The Invisible Stock Bubble - By Jack Hough

Thanks to Mike G. for passing this along.

Prices seem normal next to earnings, but history says earnings might plunge.

Asset bubbles typically form because of widespread denial, not a lack of obvious signs. In 2000, just before the dotcom stock crash, the S&P 500 index of large American companies traded near 30 times trailing earnings, about double its historic average, but the Internet, some said then, had made price-to-earnings ratios obsolete. In early 2007, before a 30% drop in U.S. house prices, the ratio of prices to rents was twice normal levels, but generous financing and subsidies had supposedly redefined affordability.

A new stock bubble might now be in the making, but this time the signs are less obvious. U.S. stocks, despite having racked up a decade worth of typical gains in the 26 months after their recessionary low, do not look expensive. The S&P 500 trades at 15.3 times trailing earnings, only a smidgen above its historic average of 14.5.

Those numbers might be luring investors toward a cliff, however. History suggests today's corporate earnings are unsustainably high relative to the size of the economy. The real price-to-earnings ratio, based on a more normal level of earnings, is well over 20.

To see why, consider a broad measure of America's prosperity called national income. It consists of corporate profits, worker wages, sole proprietor income and more. Corporations and workers compete against each other for income but also rely on each other for success. When profits and wages grow in tandem, the result is healthy economic expansion. When one grabs too large a slice of the nation's income pie, it usually signals a downturn waiting to happen.

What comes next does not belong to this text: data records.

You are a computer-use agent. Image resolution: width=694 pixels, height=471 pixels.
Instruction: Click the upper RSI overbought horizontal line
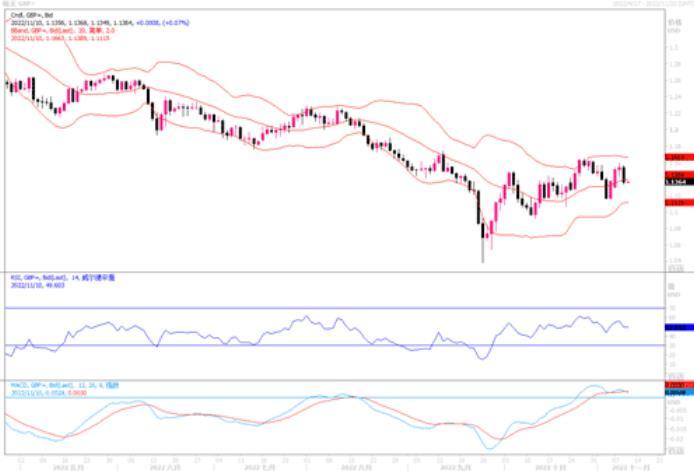pos(300,307)
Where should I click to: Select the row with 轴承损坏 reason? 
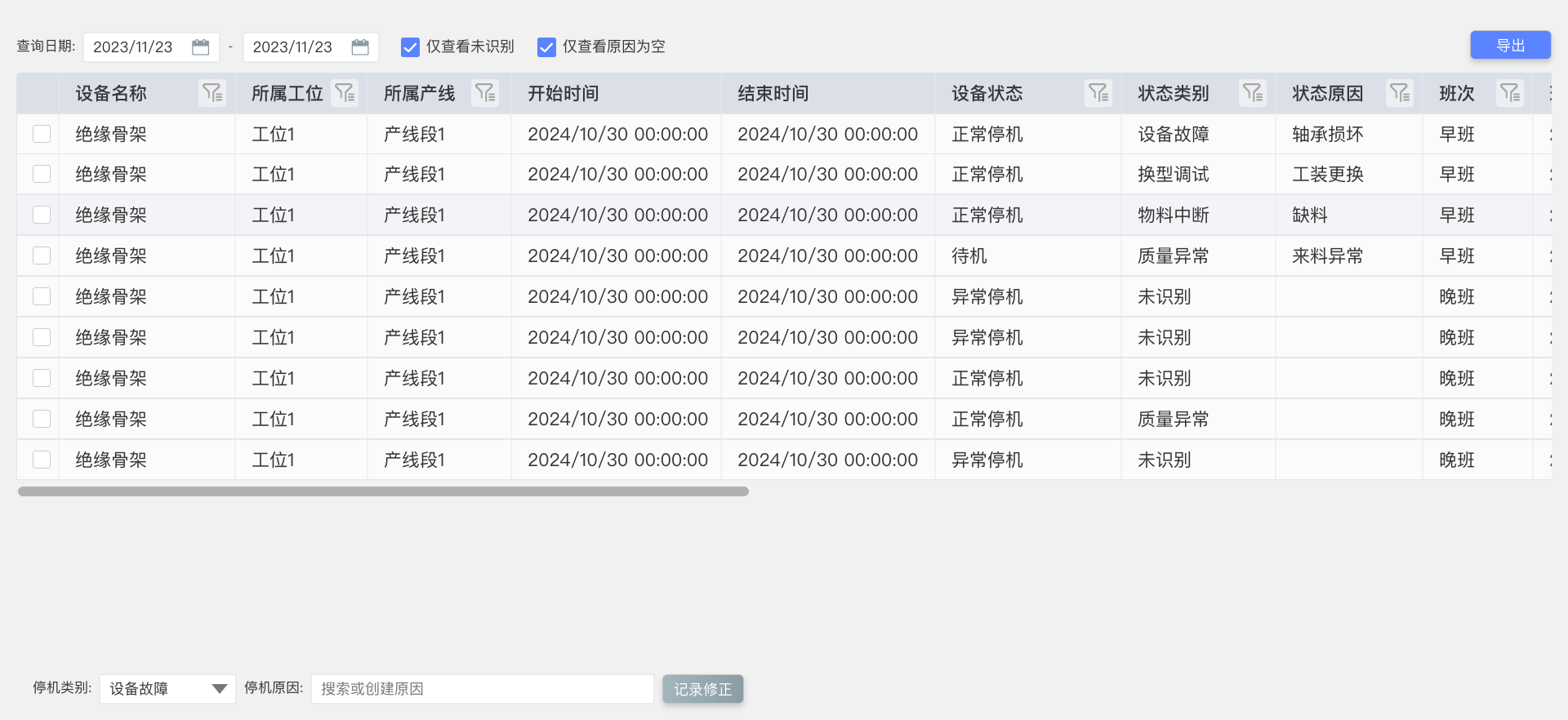coord(42,134)
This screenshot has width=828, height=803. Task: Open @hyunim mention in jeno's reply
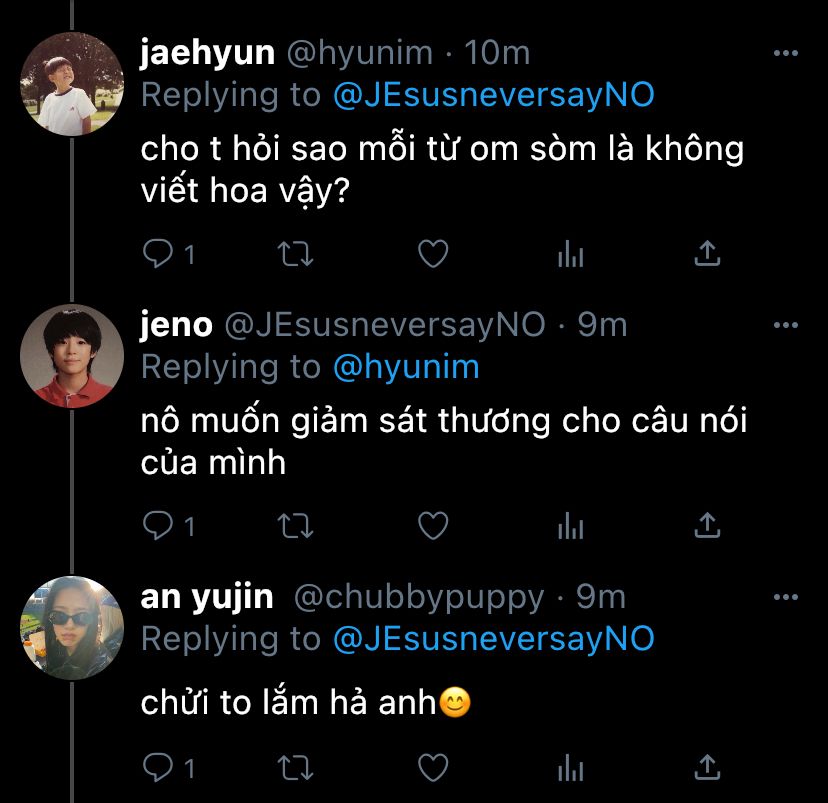[406, 367]
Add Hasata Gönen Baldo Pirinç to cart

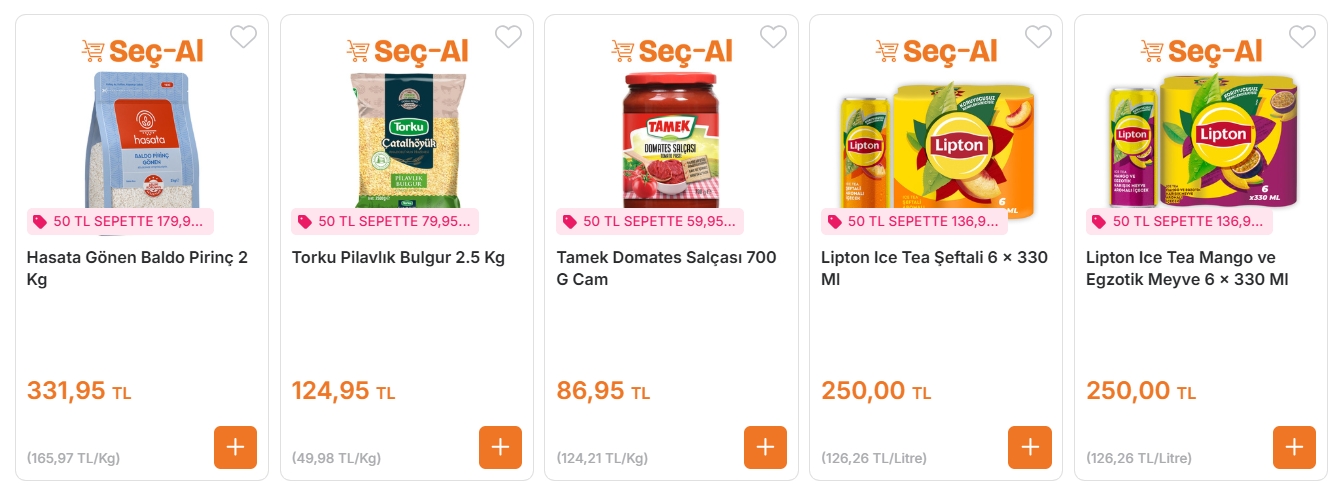coord(235,447)
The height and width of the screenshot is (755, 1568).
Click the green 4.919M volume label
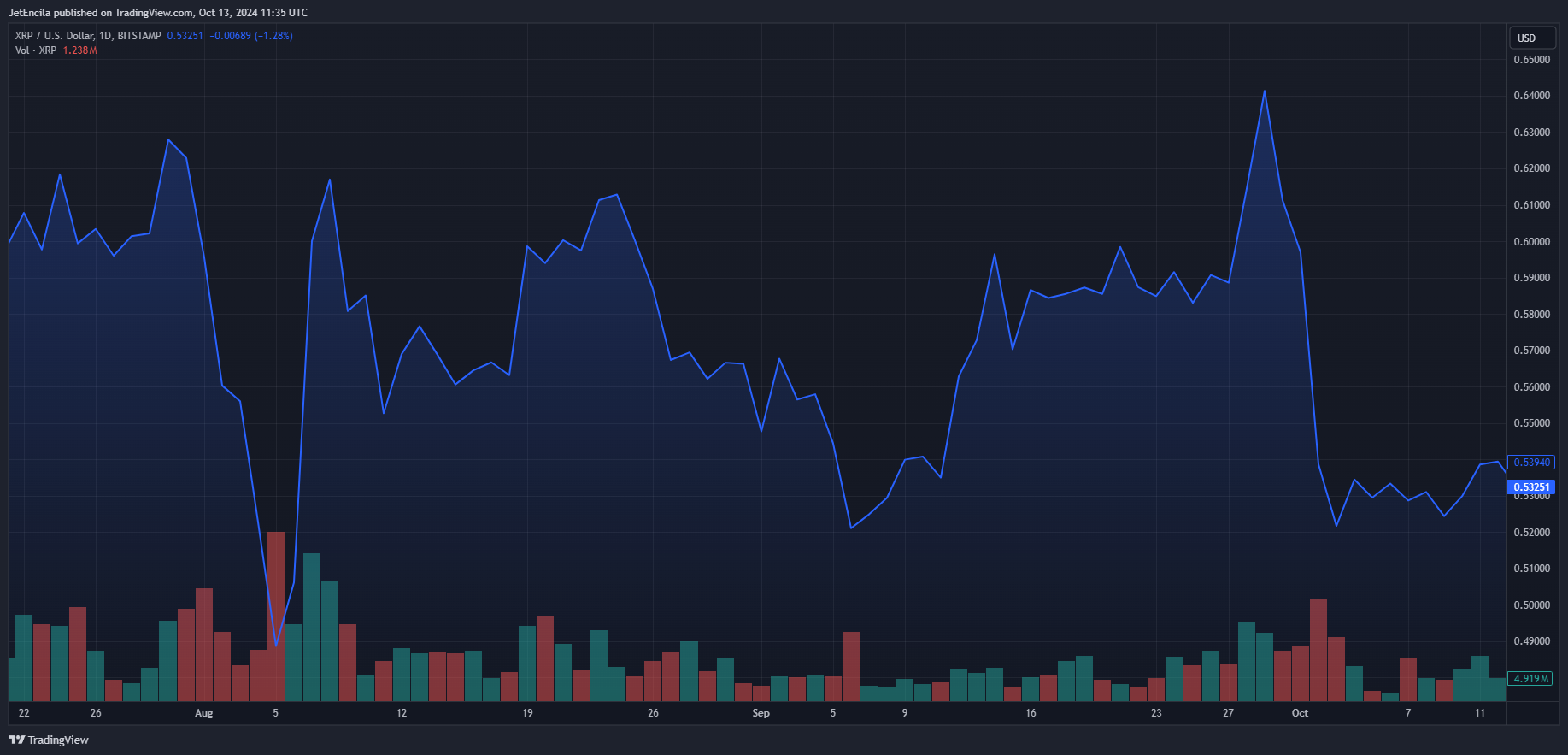pyautogui.click(x=1530, y=679)
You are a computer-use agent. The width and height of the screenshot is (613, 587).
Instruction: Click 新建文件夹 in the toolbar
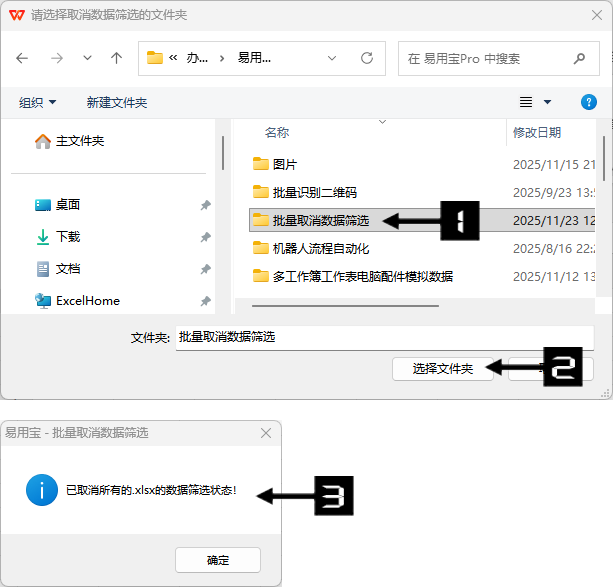(117, 102)
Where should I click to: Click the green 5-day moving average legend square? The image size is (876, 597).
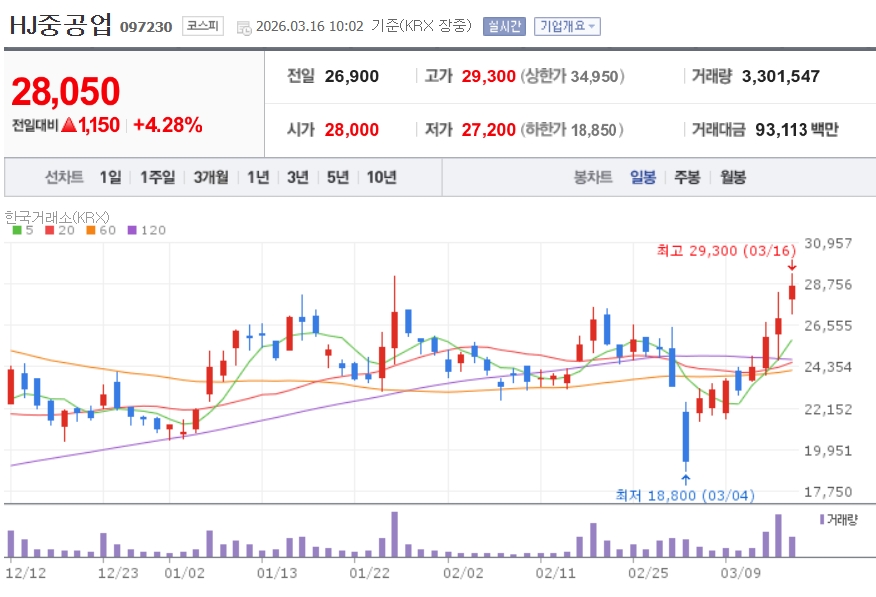17,230
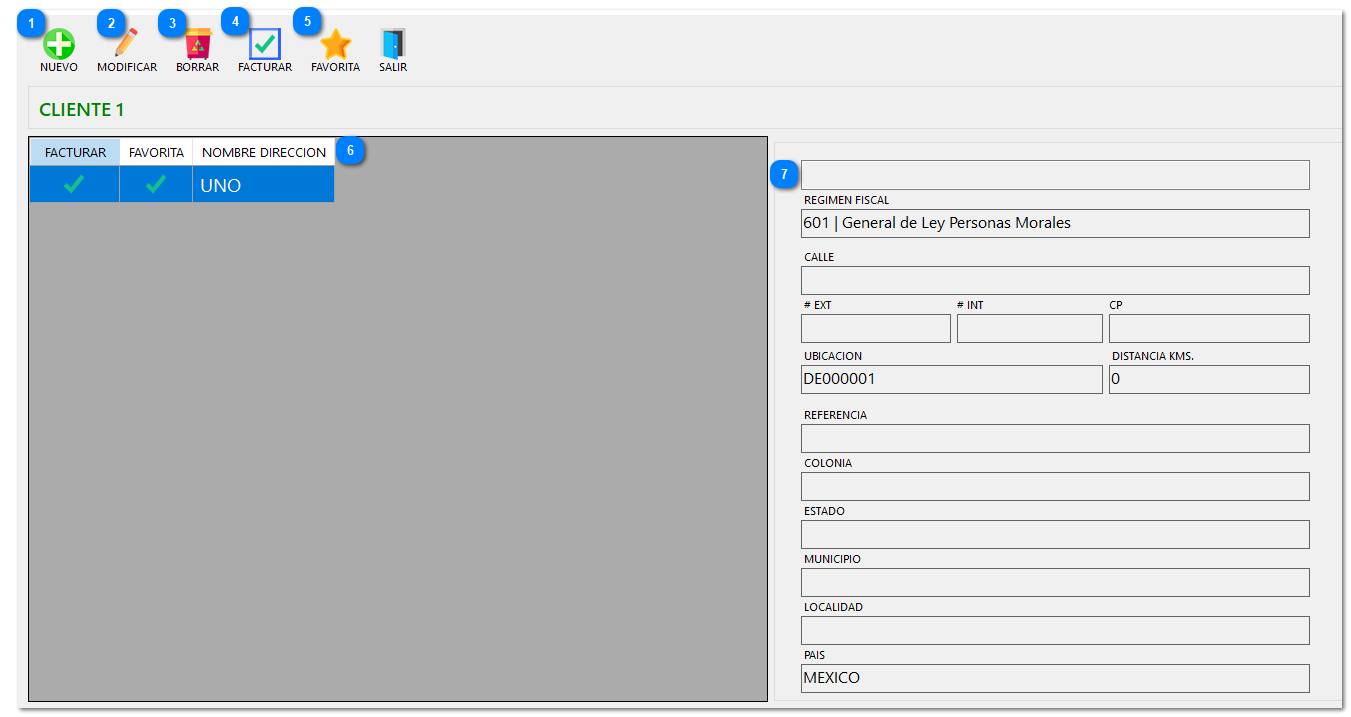This screenshot has width=1351, height=717.
Task: Mark address with FAVORITA star icon
Action: point(335,45)
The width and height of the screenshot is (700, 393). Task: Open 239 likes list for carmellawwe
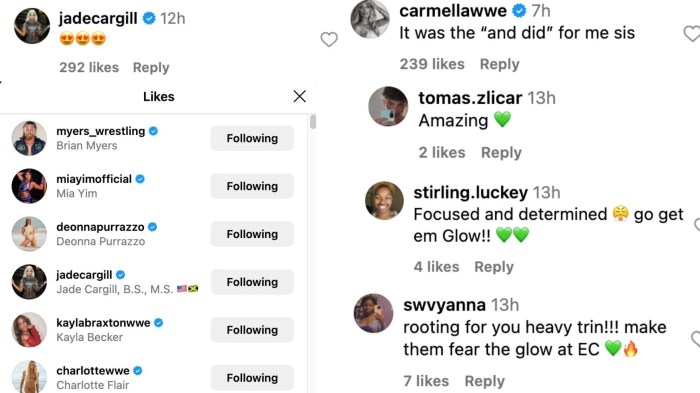[x=432, y=64]
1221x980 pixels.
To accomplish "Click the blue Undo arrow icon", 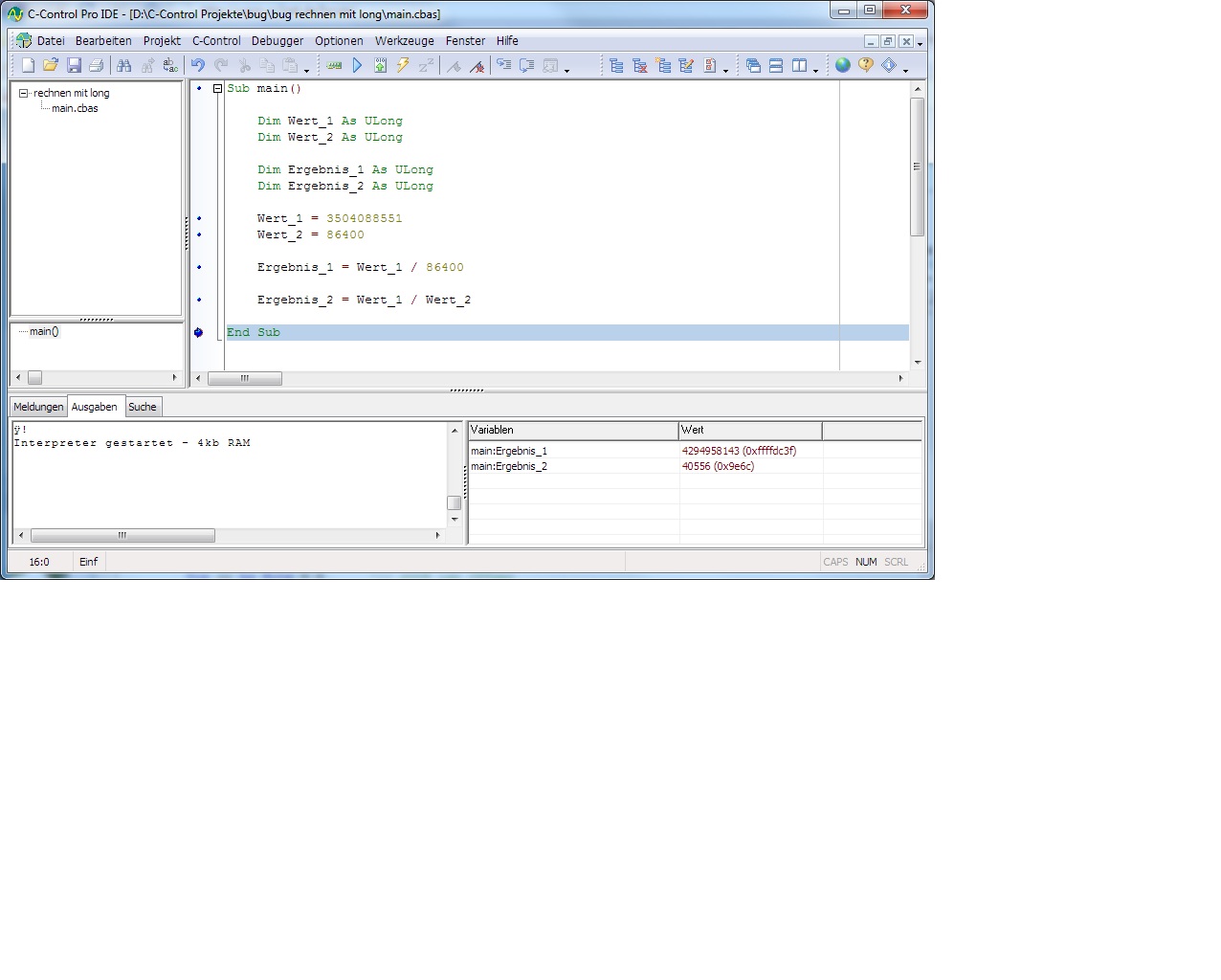I will 197,65.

For example, corporations since 1929 have collected an average of 6.4 cents per dollar of national income as after-tax profits. In 1966 corporate profits swelled to 8.3 cents per dollar of national income; they then fell 19% by the end of the decade. In 1997 they were 8.6 cents per dollar of national income; by the end of that decade they were down 13%.

Workers, after all, are customers. If they're not participating in the boom, then the boom might be a bubble.

Last year corporate profits reached 9.4 cents per dollar of national income. That's 47% too high by historic standards. If earnings were to shrink to their historic average, the aforementioned P-E ratio of 15.3 for the broad stock market would rise to nearly 23. The result would almost surely be a plunge in share prices.